After graduating from IU, she got married, took a job with a bank and
was clicking along with her career for several years before deciding to return
to school.
“I always knew I wanted to pursue a graduate degree, and I wanted a
school with a national reputation within commuting distance from home in Valparaiso,
Indiana.” She was accepted into several schools and started visits. “Like so
many other alumni have expressed, I felt Notre Dame was a perfect fit for me. It
immediately felt like home,” she says.
Gergely chose the one-year MBA program, a degree aimed at experienced business
professionals with business undergraduate degrees. Gergely had both. Because
the program is so rigorous, she decided to stay in South Bend rather than
commute. She spent the year sleeping on a sofa bed in the living room of an
apartment with two other students, an arrangement that didn’t diminish her
enthusiasm for the program.
“It was very demanding completing the whole first year curriculum in
the summer, but it was a great experience,” she says, referring to the
comprehensive 10-week program before one-year MBA students join the second year
of the two-year program.
After graduating, Gergely landed her dream job in marketing and
advertising with Leo Burnett in Chicago, working mostly on Kraft Foods and
Miller Brewing Company products, as well as a stint in media research. “I loved it,” she says. “But it was very
demanding, especially with the commute and a growing young family.”
She took a communications job at a hospital near her Indiana home. That
paved the way to her current role with the AHA and position with AONE, which represents
8,900 nurse leaders nationwide and has a mission to shape health care through
innovative and expert nursing leadership. It’s been a great fit. “I thoroughly
love my work and the mission-driven focus of my organization,” she says.
Today, her Irish connection remains strong. Her daughter, Kacey Gergely
’12, earned a bachelor’s in environmental science from Notre Dame and currently
serves in the Peace Corps in Tanzania. “We moved Kacey into Lewis Hall exactly
20 years after I graduated. It is amazing how sometimes life comes full circle,”
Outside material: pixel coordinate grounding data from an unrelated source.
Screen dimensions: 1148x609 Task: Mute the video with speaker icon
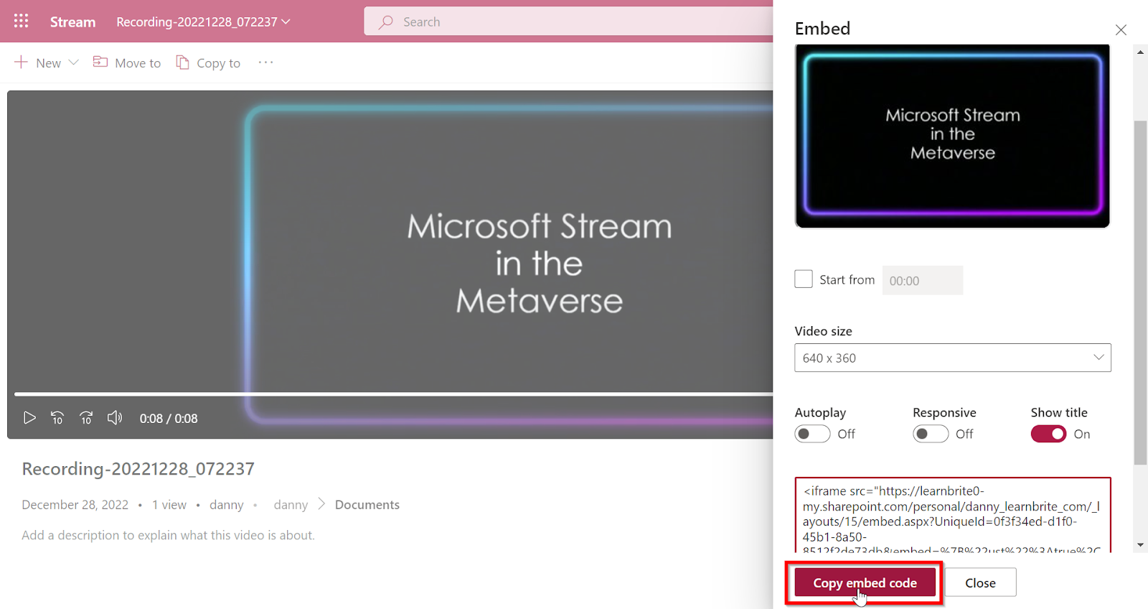click(x=115, y=418)
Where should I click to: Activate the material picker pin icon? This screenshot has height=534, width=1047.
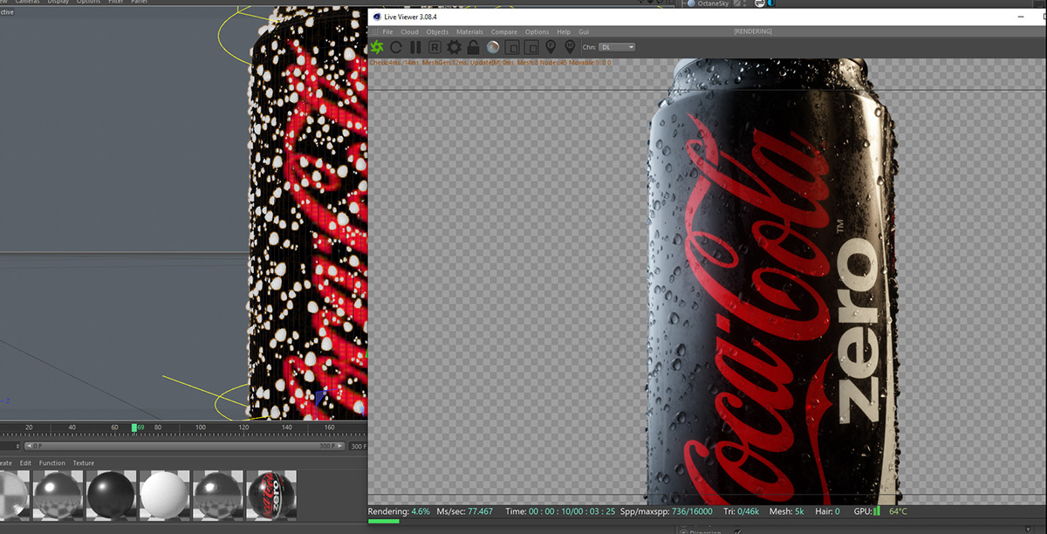click(570, 47)
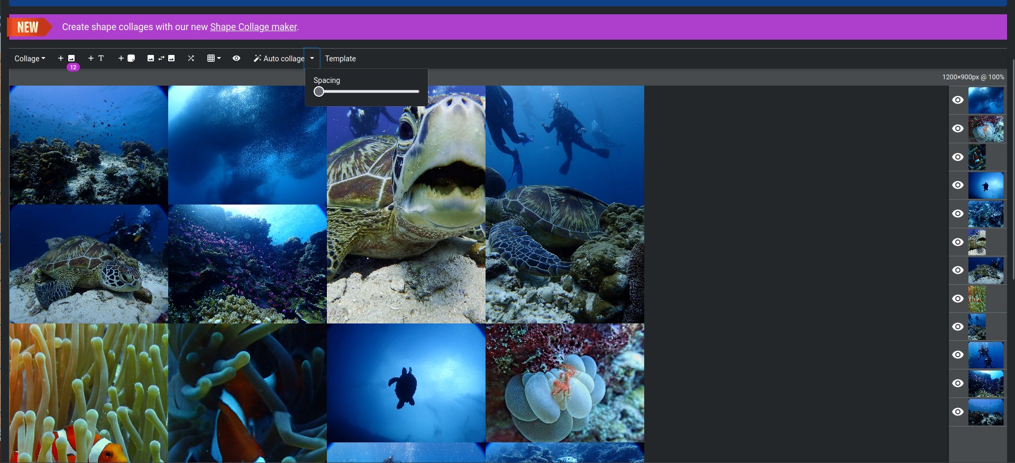Click the add sticker icon
Image resolution: width=1015 pixels, height=463 pixels.
126,59
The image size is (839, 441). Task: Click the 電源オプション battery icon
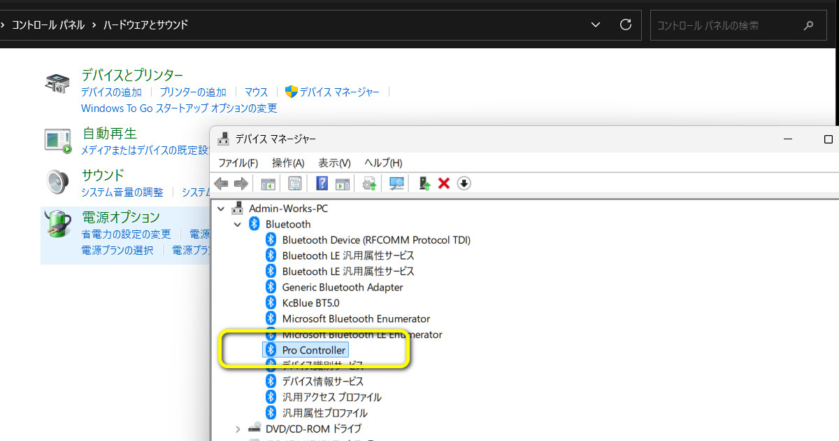tap(57, 224)
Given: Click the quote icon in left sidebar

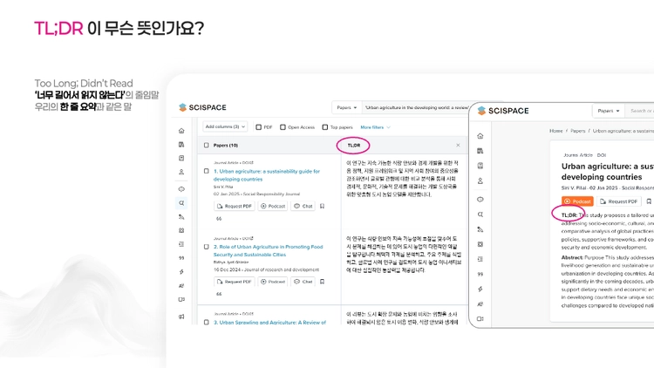Looking at the screenshot, I should pyautogui.click(x=181, y=258).
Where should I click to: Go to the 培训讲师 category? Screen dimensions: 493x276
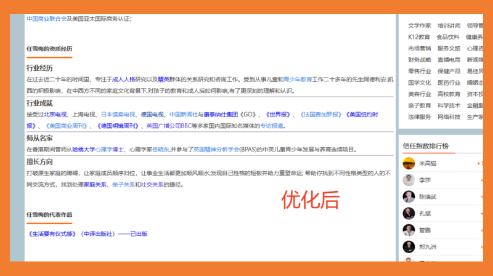coord(449,26)
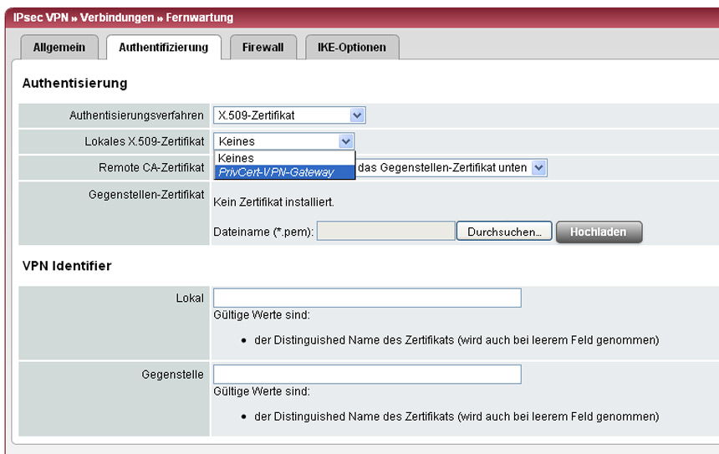This screenshot has height=454, width=719.
Task: Click into the Lokal VPN identifier field
Action: [x=367, y=298]
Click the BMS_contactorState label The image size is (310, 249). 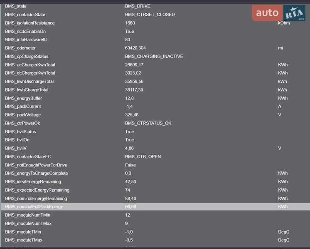coord(25,15)
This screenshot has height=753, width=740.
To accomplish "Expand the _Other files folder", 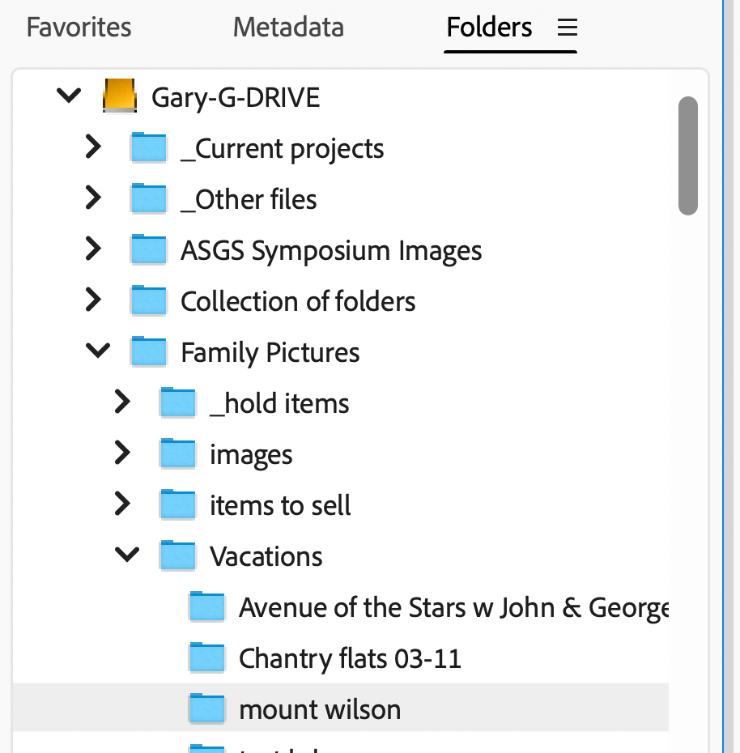I will 91,198.
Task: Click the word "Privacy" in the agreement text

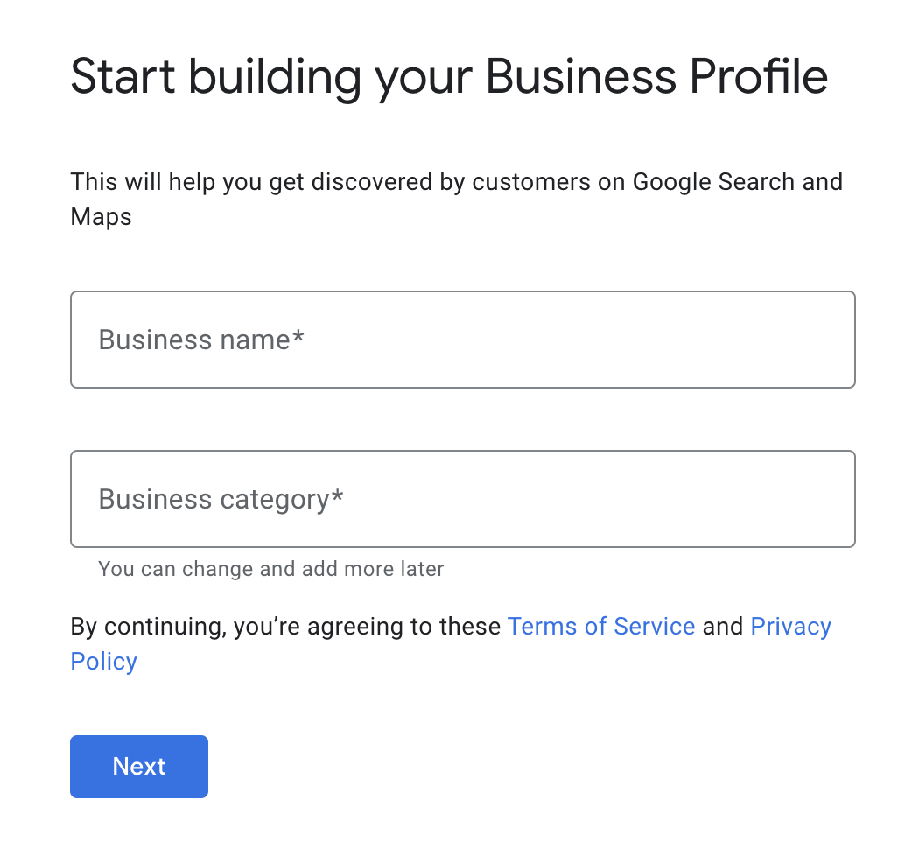Action: (x=790, y=627)
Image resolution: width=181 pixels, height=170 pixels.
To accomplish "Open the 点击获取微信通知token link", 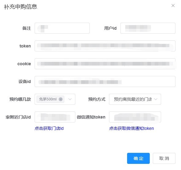I will (131, 128).
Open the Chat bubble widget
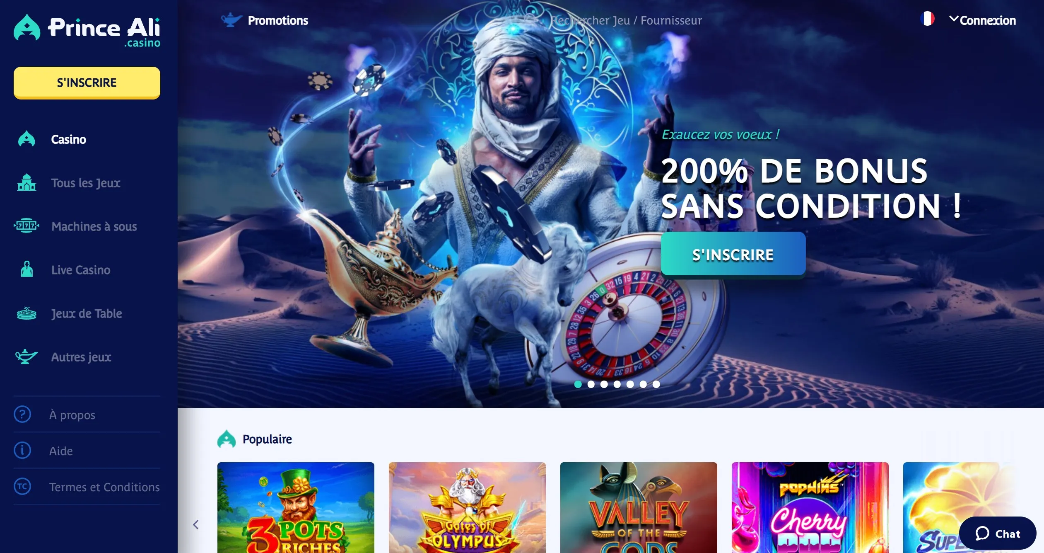Image resolution: width=1044 pixels, height=553 pixels. [x=997, y=533]
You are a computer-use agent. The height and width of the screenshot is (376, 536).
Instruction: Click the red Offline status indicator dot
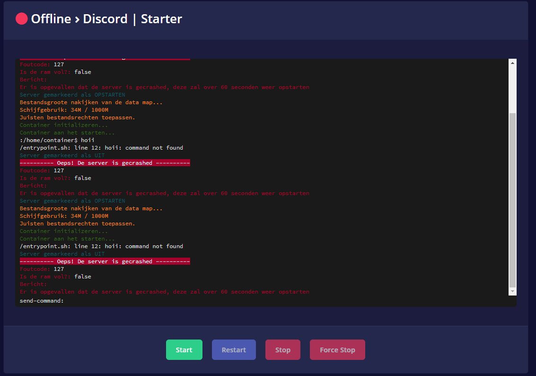pyautogui.click(x=22, y=19)
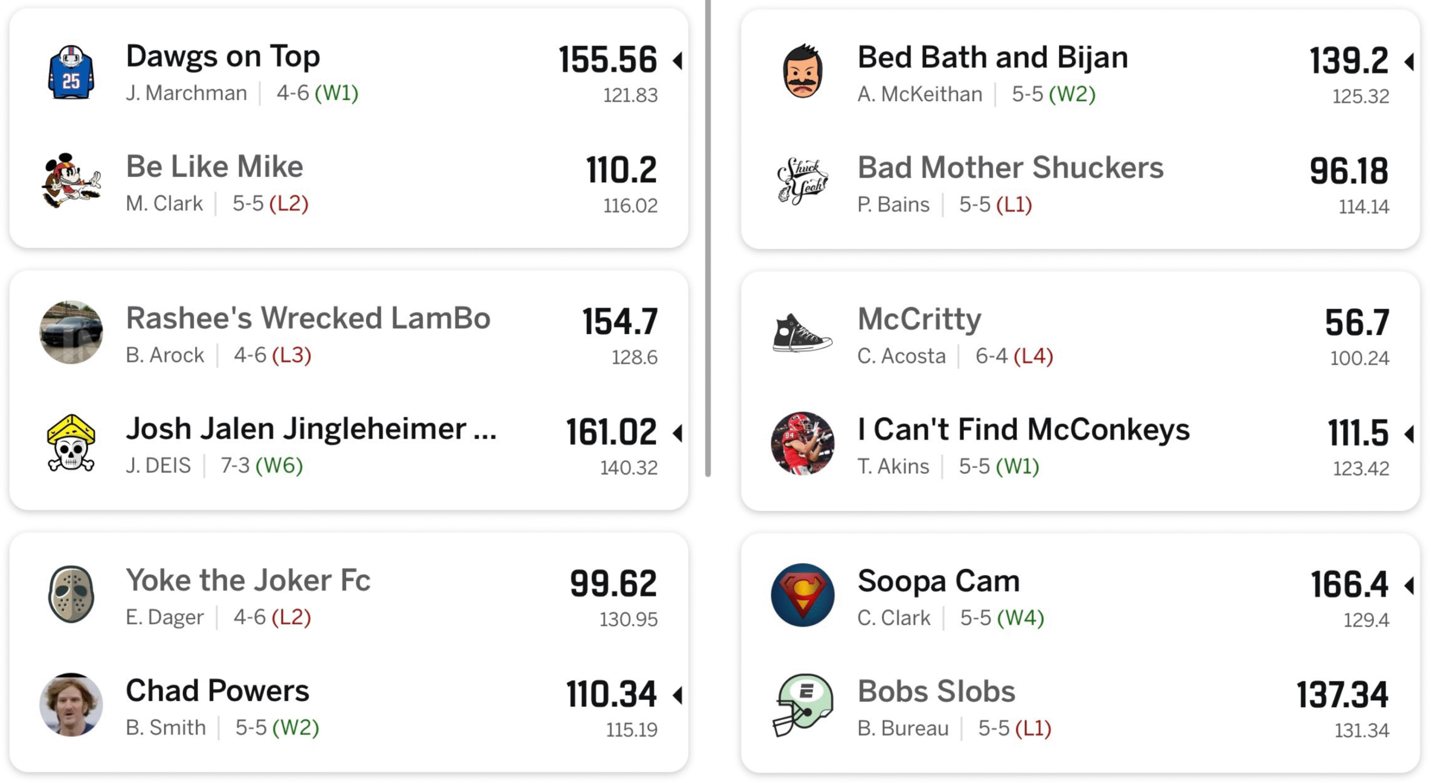Click the Dawgs on Top jersey logo
This screenshot has height=783, width=1431.
click(71, 73)
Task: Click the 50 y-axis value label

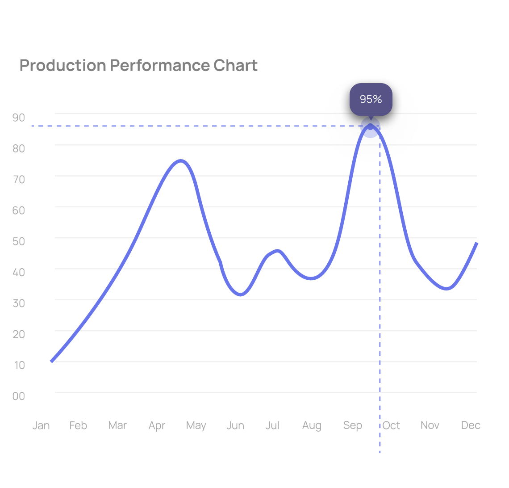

Gergely says. She is equally proud of her son, Alex, who is enrolled as a
biology/pre-med major at her other alma mater, IU.
Gergely, too, is considering heading back to school. “I am studying for
the GRE, which has required me to relearn the Pythagorean Theorem among other
formulas I have long forgotten! I am
exploring a number of master and doctorate programs in public health. I am a
strong advocate of lifelong learning, and would complete this degree for the
sake of a new academic challenge” she says.
She is similarly excited about her new role with the alumni board. “I’m
at a point in my life where I welcome the opportunity to contribute to organizations
that have shaped my life,” she says. “Notre Dame is at the top of that list.
The education I received at Notre Dame and the connections that I have
maintained over the years have had a tremendous impact on my life.”
Of course, joining the alumni board has other advantages, too. “I hope
to carve out time to just reflect and recharge, walk the lakes and go to Mass
in the Basilica. In so many ways, the Notre Dame campus has always been my
happy place,” Gergely says.
A divergent but blessed path, indeed.